>>>>>

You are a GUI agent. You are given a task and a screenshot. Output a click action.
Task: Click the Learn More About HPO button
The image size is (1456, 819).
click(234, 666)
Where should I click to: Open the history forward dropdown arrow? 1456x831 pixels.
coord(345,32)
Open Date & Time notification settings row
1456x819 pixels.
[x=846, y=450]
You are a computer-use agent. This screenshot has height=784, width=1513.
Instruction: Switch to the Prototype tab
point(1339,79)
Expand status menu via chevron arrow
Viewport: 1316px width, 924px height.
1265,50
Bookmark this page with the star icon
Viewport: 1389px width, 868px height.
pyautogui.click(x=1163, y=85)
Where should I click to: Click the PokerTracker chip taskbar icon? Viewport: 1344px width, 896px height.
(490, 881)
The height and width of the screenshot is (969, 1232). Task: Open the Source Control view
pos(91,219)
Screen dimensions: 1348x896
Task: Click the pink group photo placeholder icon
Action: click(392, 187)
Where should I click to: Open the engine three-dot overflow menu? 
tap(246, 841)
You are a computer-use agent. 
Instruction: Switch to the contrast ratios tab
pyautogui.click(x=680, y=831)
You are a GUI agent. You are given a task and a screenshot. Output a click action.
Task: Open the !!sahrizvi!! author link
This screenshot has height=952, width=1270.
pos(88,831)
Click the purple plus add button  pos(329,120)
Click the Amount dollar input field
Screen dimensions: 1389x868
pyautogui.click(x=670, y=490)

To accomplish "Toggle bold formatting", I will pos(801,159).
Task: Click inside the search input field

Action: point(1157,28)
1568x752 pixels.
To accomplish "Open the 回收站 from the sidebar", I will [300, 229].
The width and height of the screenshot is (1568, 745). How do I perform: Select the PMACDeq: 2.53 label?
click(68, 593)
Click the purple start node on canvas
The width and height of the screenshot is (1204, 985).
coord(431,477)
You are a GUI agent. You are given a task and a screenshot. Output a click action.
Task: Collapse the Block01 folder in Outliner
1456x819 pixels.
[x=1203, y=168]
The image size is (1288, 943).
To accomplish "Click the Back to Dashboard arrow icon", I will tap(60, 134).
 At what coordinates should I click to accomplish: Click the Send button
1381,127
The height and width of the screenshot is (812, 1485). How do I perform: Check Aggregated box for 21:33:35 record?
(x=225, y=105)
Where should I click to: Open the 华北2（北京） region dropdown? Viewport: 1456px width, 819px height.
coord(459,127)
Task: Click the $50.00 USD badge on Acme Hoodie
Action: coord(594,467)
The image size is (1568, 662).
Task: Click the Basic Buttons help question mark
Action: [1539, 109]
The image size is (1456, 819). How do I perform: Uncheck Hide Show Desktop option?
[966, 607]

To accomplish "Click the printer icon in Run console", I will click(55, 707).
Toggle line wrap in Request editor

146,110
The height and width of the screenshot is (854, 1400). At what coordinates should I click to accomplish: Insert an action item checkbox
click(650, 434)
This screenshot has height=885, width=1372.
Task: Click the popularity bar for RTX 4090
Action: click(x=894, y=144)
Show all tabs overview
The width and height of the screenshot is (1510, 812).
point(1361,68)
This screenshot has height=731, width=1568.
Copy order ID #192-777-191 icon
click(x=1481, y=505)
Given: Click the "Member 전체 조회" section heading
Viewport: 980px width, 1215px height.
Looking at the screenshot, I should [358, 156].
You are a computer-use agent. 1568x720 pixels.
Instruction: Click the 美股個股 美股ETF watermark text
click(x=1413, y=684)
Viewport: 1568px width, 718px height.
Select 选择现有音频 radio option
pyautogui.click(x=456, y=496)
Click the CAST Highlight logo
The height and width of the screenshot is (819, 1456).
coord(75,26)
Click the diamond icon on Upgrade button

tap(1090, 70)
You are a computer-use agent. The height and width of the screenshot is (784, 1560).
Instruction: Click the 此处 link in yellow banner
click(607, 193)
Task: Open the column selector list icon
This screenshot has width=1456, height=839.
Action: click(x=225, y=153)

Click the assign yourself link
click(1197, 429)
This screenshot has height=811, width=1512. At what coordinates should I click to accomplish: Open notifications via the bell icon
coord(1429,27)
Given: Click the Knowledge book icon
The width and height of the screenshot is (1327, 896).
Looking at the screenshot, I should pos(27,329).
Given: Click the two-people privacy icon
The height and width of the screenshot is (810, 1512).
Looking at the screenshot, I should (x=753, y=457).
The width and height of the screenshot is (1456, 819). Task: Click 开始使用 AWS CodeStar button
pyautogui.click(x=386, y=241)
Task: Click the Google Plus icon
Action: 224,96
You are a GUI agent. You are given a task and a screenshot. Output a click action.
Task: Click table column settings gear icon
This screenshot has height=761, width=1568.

<<<<<

• Assigned task:
The word "computer" may appear in lines of the entries. State how many lines hold it, as a number alone.

• Exercise solution:
4